§ **What this task involves**: Extract the lines of the data starting at the line that contains "What do you see at coordinates (245, 448)" and ending at the line that contains "bad-scenario-legend-label: バッドシナリオ is", and copy them unchanged.

§ **Material provided**:
──────────────────────────────
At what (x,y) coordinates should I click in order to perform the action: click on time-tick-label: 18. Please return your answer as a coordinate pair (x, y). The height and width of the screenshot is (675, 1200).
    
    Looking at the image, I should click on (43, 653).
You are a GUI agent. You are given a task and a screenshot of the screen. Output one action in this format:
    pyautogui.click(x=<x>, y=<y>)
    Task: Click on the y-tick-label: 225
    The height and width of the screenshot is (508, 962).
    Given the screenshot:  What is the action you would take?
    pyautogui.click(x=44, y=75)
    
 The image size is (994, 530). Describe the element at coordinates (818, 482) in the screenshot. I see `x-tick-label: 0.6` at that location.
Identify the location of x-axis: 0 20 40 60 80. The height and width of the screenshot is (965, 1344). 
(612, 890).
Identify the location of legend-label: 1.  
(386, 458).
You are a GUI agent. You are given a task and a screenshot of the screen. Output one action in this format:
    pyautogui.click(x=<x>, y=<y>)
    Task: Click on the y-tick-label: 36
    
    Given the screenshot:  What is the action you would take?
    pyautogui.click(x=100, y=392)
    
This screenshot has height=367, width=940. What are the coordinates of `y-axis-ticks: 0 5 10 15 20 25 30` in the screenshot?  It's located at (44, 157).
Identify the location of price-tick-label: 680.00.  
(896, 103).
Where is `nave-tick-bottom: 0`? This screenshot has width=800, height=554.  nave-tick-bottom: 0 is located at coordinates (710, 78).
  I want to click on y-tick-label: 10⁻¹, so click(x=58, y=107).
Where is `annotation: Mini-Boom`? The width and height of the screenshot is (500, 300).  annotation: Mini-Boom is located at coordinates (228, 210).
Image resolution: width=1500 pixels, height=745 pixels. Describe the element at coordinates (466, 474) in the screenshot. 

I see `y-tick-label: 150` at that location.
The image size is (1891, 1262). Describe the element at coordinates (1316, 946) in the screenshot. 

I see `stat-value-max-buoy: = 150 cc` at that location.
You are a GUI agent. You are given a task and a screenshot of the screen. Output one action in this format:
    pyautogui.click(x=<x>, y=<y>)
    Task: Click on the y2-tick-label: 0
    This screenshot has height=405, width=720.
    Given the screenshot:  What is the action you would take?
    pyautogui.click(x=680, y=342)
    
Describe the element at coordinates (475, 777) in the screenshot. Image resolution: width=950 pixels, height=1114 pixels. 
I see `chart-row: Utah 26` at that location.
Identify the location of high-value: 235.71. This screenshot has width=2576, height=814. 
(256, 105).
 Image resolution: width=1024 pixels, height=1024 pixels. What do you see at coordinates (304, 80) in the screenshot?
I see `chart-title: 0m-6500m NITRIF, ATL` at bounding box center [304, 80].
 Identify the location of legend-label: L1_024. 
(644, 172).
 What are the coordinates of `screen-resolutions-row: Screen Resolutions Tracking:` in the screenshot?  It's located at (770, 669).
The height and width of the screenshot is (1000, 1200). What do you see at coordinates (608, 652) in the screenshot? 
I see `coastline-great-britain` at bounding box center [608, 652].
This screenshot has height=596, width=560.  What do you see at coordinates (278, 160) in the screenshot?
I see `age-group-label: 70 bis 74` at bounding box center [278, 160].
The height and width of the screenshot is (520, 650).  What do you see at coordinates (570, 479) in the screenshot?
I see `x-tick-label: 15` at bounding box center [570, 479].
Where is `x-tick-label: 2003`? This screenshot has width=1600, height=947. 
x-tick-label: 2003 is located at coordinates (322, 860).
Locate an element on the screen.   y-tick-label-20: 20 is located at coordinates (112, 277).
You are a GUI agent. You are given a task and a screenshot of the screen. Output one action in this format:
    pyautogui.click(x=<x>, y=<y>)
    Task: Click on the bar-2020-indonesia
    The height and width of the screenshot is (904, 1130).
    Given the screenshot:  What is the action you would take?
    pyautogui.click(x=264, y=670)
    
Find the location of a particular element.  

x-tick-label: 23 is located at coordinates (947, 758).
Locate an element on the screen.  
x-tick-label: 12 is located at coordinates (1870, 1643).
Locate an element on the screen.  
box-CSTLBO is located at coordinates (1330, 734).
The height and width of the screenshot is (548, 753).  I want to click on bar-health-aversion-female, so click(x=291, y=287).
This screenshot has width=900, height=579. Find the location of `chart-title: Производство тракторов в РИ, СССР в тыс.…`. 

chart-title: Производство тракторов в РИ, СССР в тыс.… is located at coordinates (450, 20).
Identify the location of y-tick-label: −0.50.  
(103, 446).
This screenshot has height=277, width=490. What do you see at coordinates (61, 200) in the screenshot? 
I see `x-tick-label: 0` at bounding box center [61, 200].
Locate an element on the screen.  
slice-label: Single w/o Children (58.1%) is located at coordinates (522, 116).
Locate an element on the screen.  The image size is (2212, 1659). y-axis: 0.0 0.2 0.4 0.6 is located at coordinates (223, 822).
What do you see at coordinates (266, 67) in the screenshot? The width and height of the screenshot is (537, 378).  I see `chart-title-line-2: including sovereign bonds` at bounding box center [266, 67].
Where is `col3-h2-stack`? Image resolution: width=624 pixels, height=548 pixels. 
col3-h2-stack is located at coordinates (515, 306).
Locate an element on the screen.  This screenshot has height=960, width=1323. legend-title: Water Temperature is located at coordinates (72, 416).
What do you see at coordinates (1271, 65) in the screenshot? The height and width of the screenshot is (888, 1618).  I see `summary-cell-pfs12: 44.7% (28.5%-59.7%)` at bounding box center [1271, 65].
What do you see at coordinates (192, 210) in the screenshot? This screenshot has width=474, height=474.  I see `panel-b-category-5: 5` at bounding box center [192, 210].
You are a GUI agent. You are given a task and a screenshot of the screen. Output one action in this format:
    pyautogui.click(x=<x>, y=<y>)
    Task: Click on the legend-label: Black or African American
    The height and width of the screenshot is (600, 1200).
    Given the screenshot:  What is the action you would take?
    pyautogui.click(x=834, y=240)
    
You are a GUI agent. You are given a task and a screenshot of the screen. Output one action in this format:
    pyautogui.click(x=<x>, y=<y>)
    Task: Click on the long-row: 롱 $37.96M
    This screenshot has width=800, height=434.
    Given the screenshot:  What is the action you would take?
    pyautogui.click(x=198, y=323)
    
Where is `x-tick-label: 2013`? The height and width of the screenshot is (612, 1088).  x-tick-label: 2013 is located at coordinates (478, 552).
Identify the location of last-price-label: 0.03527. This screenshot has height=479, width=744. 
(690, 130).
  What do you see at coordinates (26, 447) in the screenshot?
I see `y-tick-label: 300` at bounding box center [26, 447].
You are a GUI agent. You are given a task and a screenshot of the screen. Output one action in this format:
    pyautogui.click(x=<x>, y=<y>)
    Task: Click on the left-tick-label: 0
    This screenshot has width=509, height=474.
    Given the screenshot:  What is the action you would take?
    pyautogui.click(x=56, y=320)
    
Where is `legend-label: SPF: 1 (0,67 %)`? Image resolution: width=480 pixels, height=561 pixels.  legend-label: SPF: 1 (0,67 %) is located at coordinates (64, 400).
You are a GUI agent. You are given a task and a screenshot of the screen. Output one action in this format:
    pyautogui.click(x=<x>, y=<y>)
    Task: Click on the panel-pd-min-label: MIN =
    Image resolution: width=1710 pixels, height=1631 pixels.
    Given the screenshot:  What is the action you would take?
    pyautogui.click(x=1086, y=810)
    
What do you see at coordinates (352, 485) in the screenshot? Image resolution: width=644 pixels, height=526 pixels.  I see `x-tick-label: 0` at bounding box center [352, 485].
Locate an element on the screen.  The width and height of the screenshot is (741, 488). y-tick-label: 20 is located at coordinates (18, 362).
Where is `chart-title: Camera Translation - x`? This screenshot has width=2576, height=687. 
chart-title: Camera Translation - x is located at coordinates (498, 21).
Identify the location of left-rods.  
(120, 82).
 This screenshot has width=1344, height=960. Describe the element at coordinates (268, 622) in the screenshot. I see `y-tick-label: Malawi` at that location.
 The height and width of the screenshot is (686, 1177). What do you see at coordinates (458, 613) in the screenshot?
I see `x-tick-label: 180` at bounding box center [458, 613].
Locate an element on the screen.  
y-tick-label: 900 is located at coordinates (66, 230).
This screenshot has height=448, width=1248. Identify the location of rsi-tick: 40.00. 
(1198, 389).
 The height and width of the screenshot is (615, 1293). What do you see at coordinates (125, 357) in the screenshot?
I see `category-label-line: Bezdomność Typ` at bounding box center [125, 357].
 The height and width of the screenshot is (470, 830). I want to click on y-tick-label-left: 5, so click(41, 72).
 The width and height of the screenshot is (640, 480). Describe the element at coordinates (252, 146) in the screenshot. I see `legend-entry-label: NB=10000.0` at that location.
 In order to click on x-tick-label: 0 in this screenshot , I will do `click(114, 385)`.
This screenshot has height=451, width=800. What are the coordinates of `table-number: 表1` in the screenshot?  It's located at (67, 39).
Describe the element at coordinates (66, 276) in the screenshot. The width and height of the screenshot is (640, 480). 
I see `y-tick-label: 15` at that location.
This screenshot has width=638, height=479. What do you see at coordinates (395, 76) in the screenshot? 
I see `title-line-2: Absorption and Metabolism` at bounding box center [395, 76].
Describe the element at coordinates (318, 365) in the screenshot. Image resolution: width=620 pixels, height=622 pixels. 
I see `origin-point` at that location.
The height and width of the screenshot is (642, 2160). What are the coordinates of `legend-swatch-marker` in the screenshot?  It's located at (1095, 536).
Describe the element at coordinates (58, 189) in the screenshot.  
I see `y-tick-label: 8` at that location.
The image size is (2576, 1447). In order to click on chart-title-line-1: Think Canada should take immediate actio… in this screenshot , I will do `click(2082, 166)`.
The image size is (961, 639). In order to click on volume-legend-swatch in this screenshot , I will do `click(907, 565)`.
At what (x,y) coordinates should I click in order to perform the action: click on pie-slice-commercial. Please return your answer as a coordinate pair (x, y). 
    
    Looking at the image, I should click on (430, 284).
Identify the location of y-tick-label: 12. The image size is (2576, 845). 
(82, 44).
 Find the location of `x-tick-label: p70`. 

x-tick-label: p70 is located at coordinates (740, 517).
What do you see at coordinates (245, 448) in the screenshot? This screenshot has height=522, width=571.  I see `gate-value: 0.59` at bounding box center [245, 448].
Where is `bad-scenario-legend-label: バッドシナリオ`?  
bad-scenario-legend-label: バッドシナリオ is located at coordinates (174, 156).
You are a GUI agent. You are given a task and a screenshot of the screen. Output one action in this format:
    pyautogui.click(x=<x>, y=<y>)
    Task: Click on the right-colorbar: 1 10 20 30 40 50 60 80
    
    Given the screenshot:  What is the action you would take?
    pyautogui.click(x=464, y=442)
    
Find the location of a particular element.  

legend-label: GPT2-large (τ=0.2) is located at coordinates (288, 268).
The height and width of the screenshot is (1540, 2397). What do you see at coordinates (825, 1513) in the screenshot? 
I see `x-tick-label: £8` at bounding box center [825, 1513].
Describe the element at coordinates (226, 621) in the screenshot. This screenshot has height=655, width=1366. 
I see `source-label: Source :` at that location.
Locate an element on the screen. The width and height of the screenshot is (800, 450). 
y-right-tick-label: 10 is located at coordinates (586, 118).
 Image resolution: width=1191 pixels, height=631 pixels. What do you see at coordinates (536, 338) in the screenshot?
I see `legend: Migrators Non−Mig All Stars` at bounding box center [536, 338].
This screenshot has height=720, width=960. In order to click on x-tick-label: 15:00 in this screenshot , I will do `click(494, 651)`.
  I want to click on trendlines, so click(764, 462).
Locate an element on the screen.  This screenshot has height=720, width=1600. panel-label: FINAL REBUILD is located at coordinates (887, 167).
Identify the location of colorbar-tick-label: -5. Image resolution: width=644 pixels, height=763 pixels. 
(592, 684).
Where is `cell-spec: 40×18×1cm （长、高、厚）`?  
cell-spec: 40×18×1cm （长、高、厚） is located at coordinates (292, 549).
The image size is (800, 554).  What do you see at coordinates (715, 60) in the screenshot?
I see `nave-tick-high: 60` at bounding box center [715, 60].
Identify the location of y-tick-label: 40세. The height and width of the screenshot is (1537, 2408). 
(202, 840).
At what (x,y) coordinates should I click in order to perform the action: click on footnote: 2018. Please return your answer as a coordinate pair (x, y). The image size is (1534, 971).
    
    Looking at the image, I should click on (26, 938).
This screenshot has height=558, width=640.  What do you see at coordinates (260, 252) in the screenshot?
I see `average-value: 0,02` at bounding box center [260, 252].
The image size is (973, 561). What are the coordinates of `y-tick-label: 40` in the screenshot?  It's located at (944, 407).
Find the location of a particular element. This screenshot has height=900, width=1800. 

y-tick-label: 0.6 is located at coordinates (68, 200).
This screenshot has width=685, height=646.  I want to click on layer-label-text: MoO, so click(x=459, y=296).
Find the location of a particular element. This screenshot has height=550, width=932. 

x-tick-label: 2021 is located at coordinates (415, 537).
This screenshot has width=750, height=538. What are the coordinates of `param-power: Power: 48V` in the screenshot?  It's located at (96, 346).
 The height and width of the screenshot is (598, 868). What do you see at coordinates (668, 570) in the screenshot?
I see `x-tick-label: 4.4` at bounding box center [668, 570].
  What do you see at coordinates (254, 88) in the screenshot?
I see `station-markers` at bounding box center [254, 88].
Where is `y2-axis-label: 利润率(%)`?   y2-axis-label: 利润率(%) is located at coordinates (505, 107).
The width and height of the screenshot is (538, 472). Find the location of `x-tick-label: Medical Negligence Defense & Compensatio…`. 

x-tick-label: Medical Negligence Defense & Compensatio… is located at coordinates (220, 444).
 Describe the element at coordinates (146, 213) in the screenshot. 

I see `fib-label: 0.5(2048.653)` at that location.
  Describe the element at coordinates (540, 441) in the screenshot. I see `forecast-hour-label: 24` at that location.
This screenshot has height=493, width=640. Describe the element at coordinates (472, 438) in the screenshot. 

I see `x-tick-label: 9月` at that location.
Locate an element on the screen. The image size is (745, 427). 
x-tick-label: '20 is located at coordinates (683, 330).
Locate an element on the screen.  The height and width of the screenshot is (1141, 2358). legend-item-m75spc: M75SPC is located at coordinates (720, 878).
──────────────────────────────
§ **Written response**:
What do you see at coordinates (245, 448) in the screenshot? This screenshot has height=522, width=571.  I see `gate-value: 0.59` at bounding box center [245, 448].
Where is `bad-scenario-legend-label: バッドシナリオ`?  
bad-scenario-legend-label: バッドシナリオ is located at coordinates (174, 156).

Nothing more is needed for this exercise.